Populism affects the policies of a nation, and subsequently its economy. The global economy is affected particularly when countries with sway over it are vastly altered by populism.

How does the heightened elevation of populism in today’s world affect the global economy?

Perhaps the greatest impact populism has had on the world’s financial status is the shift in global trade alliances and the fall of GDPs. Take the example of Brexit. Just a week ago, Britain finally severed its ties to the region’s free trade bloc, the European Union in a historic step that is being termed the Brexit. Backtrack a bit to the advent of Brexit. For many years, Britain has been one of the largest contributors to the European Union according to reports sent out by the country’s leaders who were for the exit. Populism was factored in the strategies used to convince the masses to vote for the change. ‘For you to receive better healthcare and lower taxes, vote for Brexit’ ‘We need less immigrants in the nation so that we can hold more jobs in our country’ and so many other mantras in the same vein were used.

Brexit happened. But the predicted economic effect of the shift in the alliance is significant. For one, Britain’s GDP is expected to fall according to Forbes reviews. This drop in revenue is because the country now has to scrounge for trading partners it had access to while in the EU. Similarly, certain countries, including the US while under Barack Obama’s presidency, stated that Britain will be a ‘secondary trading option’ to blocs like the EU because the bloc comes to the table with more favorable trading agreements. Also, the pound has already suffered a loss in strength against the US Dollar and the Chinese Yuan. Populism in this case of has led to the loss of currency strength, loss of revenue and possibly stunted international trade. All these detract from the strength of the world’s economy.

Populism may also manifest in more a violent manner. In Turkey, for example, it is showcased in the intolerance of opposition by the current government. On Tuesday the 4th of April 2017 a Syrian chemical attack was allegedly purported by the ruling regime against its civilians. Both of these cases are forms of populism perpetuated by the countries’ leaders who believe that they are the ‘victims’ and that their subjects are ‘the elite’ who should be subdued. The populism of this sort that leads to violence not only leads to loss of life but also to lower investments due to insecurity fears. Furthermore, the loss of life means such countries suffer smaller labor forces and consequentially lower productivity growth rates and GDPs. These falls, in turn, hamper the growth of economy on the global scale.

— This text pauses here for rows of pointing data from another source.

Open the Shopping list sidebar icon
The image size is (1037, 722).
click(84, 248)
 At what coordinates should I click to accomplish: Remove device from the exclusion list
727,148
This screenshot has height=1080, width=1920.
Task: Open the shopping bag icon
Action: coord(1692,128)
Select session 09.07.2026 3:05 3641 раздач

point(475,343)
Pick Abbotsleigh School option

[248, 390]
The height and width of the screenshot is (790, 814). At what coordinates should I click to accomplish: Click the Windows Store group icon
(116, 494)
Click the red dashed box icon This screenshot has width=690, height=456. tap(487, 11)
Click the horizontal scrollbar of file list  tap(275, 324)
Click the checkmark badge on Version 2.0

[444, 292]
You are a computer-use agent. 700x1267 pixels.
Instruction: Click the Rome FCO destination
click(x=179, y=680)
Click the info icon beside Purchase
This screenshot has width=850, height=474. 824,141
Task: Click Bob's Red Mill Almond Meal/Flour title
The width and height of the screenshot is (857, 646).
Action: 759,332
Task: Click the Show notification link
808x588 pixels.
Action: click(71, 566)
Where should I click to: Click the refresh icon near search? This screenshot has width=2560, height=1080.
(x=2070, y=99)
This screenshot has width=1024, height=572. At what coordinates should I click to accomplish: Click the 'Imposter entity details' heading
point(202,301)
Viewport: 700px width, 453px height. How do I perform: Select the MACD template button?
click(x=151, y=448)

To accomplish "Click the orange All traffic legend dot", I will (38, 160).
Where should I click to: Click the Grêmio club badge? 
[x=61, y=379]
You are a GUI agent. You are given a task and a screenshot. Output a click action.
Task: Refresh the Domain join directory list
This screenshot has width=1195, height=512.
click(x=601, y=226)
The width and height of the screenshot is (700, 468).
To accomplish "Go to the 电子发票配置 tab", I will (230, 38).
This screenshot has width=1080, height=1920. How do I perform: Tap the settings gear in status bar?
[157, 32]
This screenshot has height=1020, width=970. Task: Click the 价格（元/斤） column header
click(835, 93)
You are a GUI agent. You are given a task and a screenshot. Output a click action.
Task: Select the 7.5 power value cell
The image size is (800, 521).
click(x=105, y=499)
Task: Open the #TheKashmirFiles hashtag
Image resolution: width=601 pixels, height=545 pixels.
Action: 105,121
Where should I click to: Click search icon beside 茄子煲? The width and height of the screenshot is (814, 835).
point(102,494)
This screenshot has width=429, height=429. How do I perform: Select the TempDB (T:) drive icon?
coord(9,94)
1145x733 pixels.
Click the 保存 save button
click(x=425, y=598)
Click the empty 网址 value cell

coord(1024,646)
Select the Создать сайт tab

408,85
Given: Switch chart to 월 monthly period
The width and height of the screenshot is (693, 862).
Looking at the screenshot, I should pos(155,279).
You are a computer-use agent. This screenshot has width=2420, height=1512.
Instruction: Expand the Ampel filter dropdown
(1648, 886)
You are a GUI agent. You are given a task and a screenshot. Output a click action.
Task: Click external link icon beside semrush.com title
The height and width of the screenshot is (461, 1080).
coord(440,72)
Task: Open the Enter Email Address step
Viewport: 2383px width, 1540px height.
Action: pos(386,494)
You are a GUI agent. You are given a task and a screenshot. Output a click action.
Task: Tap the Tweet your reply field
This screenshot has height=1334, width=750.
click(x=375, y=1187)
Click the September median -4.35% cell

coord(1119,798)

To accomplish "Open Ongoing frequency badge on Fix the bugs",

Politicians who favor populism such as the US president Donald Trump and Britain’s Jeremy Corbyn influence the policy-making processes of their respective countries. Populism, as a result, influences the economic-political environment of the world. A populist policy, like say, building an international wall to create jobs may influence world economy both positively and negatively. Strained bilateral ties would mean reduced trade between nations thus lower GDPs. On the other hand, companies commissioned to build the wall would bring in money in form of taxes which may recoup a fraction of the lost revenue. Likewise, populist policies reducing the number of immigrants in a country can be good and bad for the economy. It could be positive because fewer immigrants would mean more jobs, fewer funds allocated to their upkeep and higher per capita incomes, and negative because of a reduced workforce. Going to war to please a majority would hurt the economy because of the expenses required to acquire ammunition and soldiers, while retaliatory measures like sanctions would lower international trade and collapse economies.

Finally, populism casts a shadow on the business environment of a nation. A populist culture that advocates for consumerism grow the global economy and vice versa. A point in case is when a populist leader lowers taxes in his nation. The citizens have more money to spend and businesses reap the benefits. In the same way, a populist leader may hinder business growth as he or she fights to create or keep jobs over industrialization. Nativist populists hinder globalization and thus global advancement while the opposite is also true.

Depending on where you’re standing, populism can be either a good or a bad thing.